Antoine Fuqua’s take on The Magnificent Seven occupies an odd position in the context of contemporary cinema’s overreliance on remakes and reboots in that it sets out to revive a stagnant genre by creating something thoroughly unoriginal. What’s surprising here is the film’s very lack of originality almost becomes a virtue. Like a filmic game of telephone (maybe the filmmakers misunderstood the concept of Moviefone?), this film reinterprets the previously reimagined — and it loses the impact of its source material in the process. That said, there’s still something of value in this latest incarnation of a familiar story. While it may not revolutionize the form in the same sense as the revisionist Westerns that have dominated recent decades, director Antoine Fuqua and writers Nic Pizzolatto and Richard Wenk have done something noteworthy by returning the Western to its cartoonishly simplistic roots. And, in so doing, they’ve reclaimed the joy of the genre.
While Fuqua manages his shootout sequences and anamorphic landscapes with admirable style, his film is far from groundbreaking, representing little more than an updated homage to the 1960 Yul Brynner-Steve McQueen vehicle of the same name. The problem is that both “westernized” versions of the film compare unfavorably to their true source material, Akira Kurosawa’s masterful Seven Samurai (1954). It’s difficult to avoid such comparisons, and saddling Kurosawa with a story credit certainly doesn’t do this script any favors.
Beyond the occasional pithy one-liner, the screenplay is more Wenk (Expendables 2) than Pizzolatto (True Detective). To the extend there’s much Pizzolatto in this film, it’s closer to the second season of True Detective than the first. As this assertion would imply, much of the characterization is shallow, and the ethnic diversity of the central cast functions as a superficial nod to postmodern progressivism rather than as a narrative necessity. Yes, it’s great to see an ensemble more representative of real-world demographics, but the whole enterprise comes across as contrived and little more than self-conscious pandering. The pacing is problematic in places, as is the overall structure, and the film could easily trim off 20 minutes and work equally well. Add in some awkwardly anachronistic political statements trying to make the film socially relevant to current audiences, and you get a script with significant issues. But what Wenk and Pizzolatto do manage particularly well is the efficient establishment of exposition, making room for the prolonged action sequences that constitute this film’s saving grace. Nevertheless, it’s disappointing to see a talent of Pizzolatto’s caliber writing down to the level of his partner.

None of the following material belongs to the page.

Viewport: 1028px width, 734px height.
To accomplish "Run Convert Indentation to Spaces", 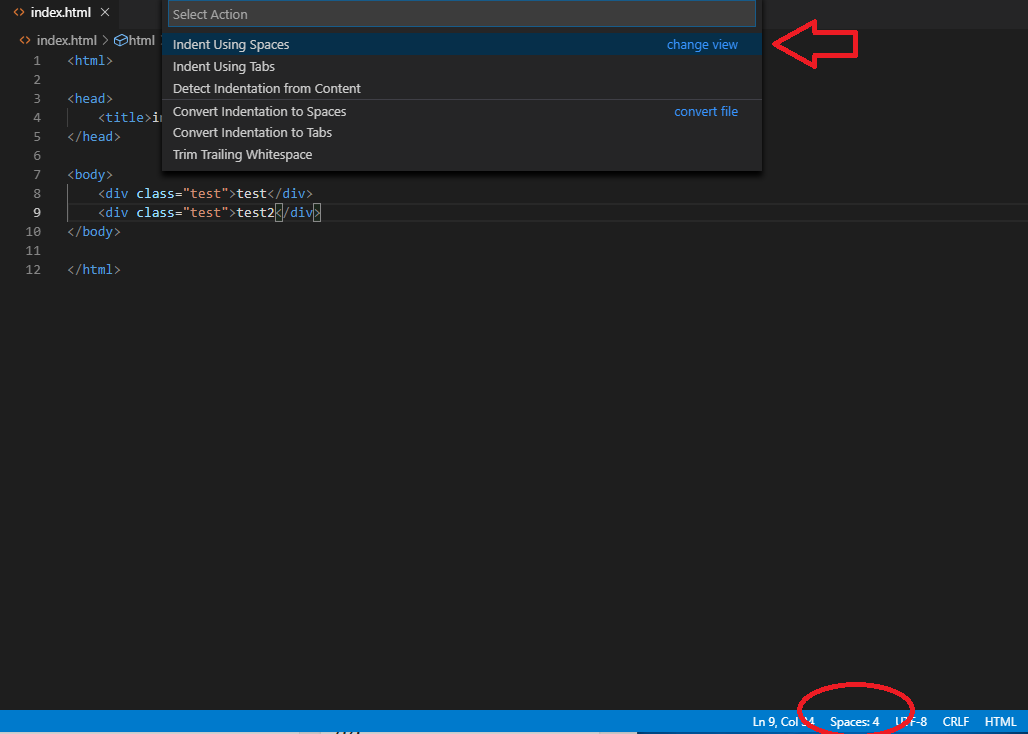I will click(260, 112).
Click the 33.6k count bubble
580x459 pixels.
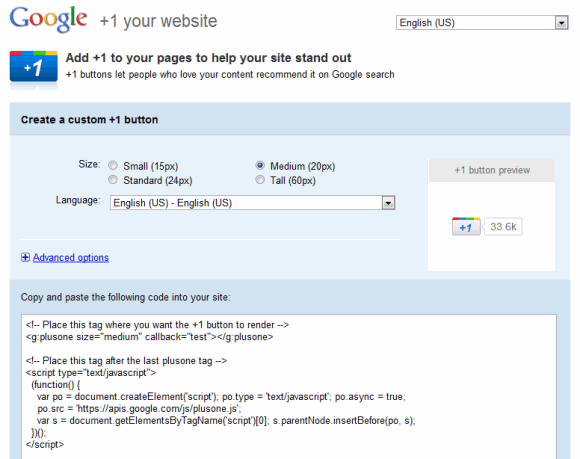[503, 226]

Where the film does work is in its solid cast and its unquestionable chemistry. Denzel Washington seems preternaturally predisposed to cowboy casting, with his lamb chops almost certainly an intentional reference to Fred Williamson’s look in Jack Arnold’s 1975 blaxploitation Western Boss N—-r. Chris Pratt’s repartee with Washington is a highlight (even if he’s no substitute for Toshiro Mifune). Ethan Hawke and Vincent D’Onofrio both make some perplexing performance choices — Hawke doing his best impression of Val Kilmer in Tombstone (1993) and D’Onofrio affecting a strange sort of Andy Devine lilt — but these foibles become less obtrusive as the film progresses. Peter Sarsgaard does a bit too much eye-acting, but is otherwise suitably menacing as the film’s robber baron villain showing shades of Trumpian psychology. Haley Bennett very nearly pulls off a compelling turn as the film’s sole female protagonist, but the script doesn’t quite give her enough room to breathe. Byung-hun Lee and Martin Sensmeier are similarly underserved, delivering standout performances in marginalized roles.

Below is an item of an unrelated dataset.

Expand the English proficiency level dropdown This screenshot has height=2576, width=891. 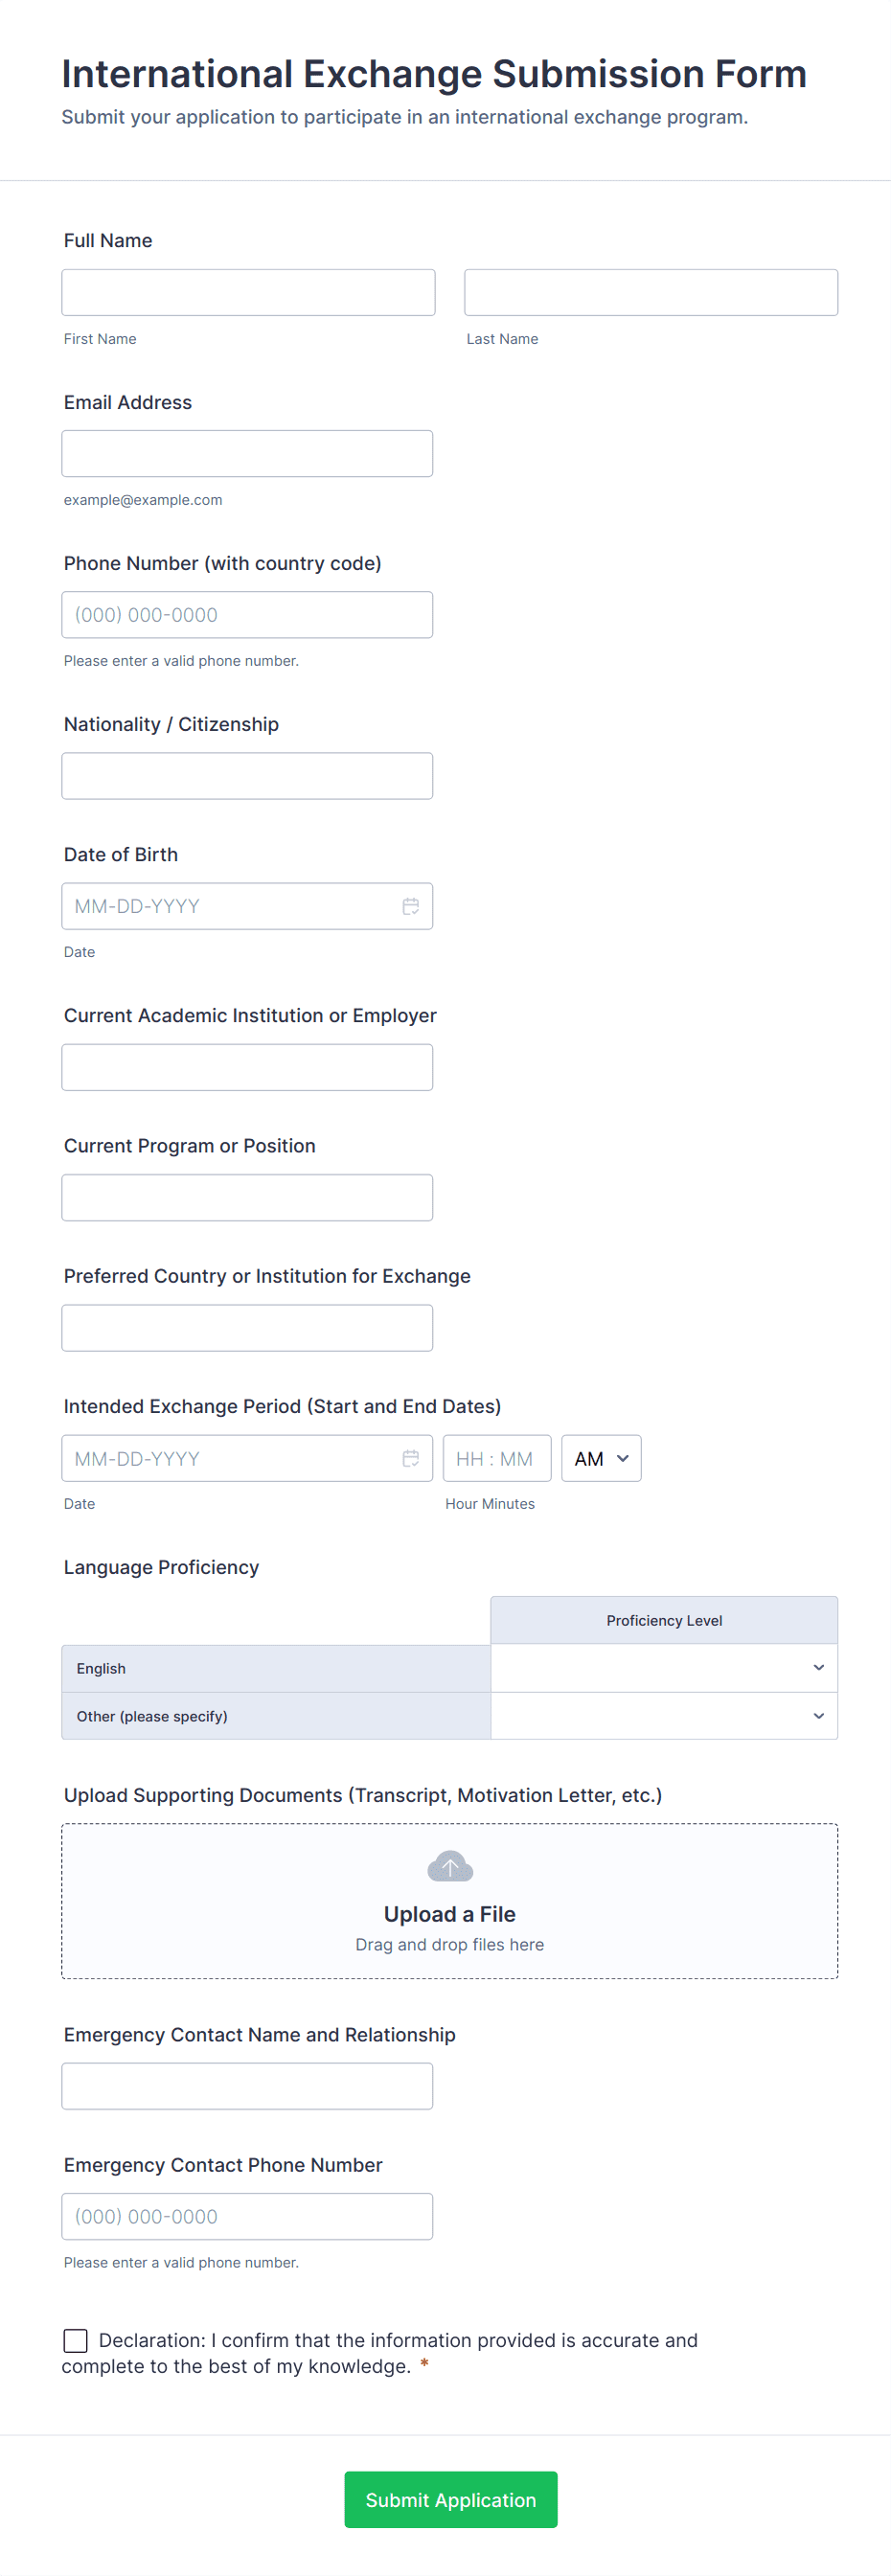663,1667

As was the case with its predecessors, Fuqua’s Magnificent Seven works best when its emphasis favors group dynamics in tense situations. As the third telling of a solid story, it may represent the law of diminishing returns as applied to creative works. But, taken on its own merits, it’s a fun genre effort that doesn’t stray far off target. It may not reinvent the wagon wheel, but it doesn’t need to be lashed to one and beaten either. Rated PG-13 for violence, some language and suggestive material.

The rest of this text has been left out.